Creating data import jobs with the API when splitting is enabled

See slack discussion: https://folio-project.slack.com/archives/CA39M62BZ/p1706283473779509

Automating the new Data Import with Splitting of Large Files
Frances Webb @ Cornell University

Starting with a filename, file contents, and the exact name of the appropriate job profile.

1. Create Upload Definition

   POST to /data-import/uploadDefinitions
     json of {"fileDefinitions": [{"name":(filename),"size":(size of file in KB)}]}
   returns:
     201 and a hash of a newly created upload definition.

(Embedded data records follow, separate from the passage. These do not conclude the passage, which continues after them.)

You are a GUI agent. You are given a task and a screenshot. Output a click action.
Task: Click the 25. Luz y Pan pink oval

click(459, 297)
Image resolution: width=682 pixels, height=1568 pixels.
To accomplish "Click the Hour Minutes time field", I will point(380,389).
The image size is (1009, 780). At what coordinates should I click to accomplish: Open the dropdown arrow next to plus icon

Keep the id, and the file definition id.

   The size should be in KB, not bytes! It is also passed in as an int, not a string

   I did not attempt to automate the ability to include multiple files in one upload
   batch. With the new capability of splitting larger import jobs, this is less likely to
   be useful. Some later steps will need to be iterated if sending multiple files.

2. Request upload URL

   GET /data-import/uploadUrl?filename=(filename)
   returns:
     200 and a hash containing a url, key, and uploadId. All three will be needed.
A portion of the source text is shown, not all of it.